Reproduce every line of the records below, requests included, and shift each answer's coordinates by adding 143 to every x and y value. Leave all other numbers unchanged.

--- start Data section ---

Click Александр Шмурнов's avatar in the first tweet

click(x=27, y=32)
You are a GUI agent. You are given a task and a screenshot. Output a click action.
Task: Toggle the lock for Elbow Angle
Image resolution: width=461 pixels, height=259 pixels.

--- end Data section ---

- _Expected answer_:
Click Александр Шмурнов's avatar in the first tweet

click(x=170, y=175)
You are a GUI agent. You are given a task and a screenshot. Output a click action.
Task: Toggle the lock for Elbow Angle
Image resolution: width=461 pixels, height=259 pixels.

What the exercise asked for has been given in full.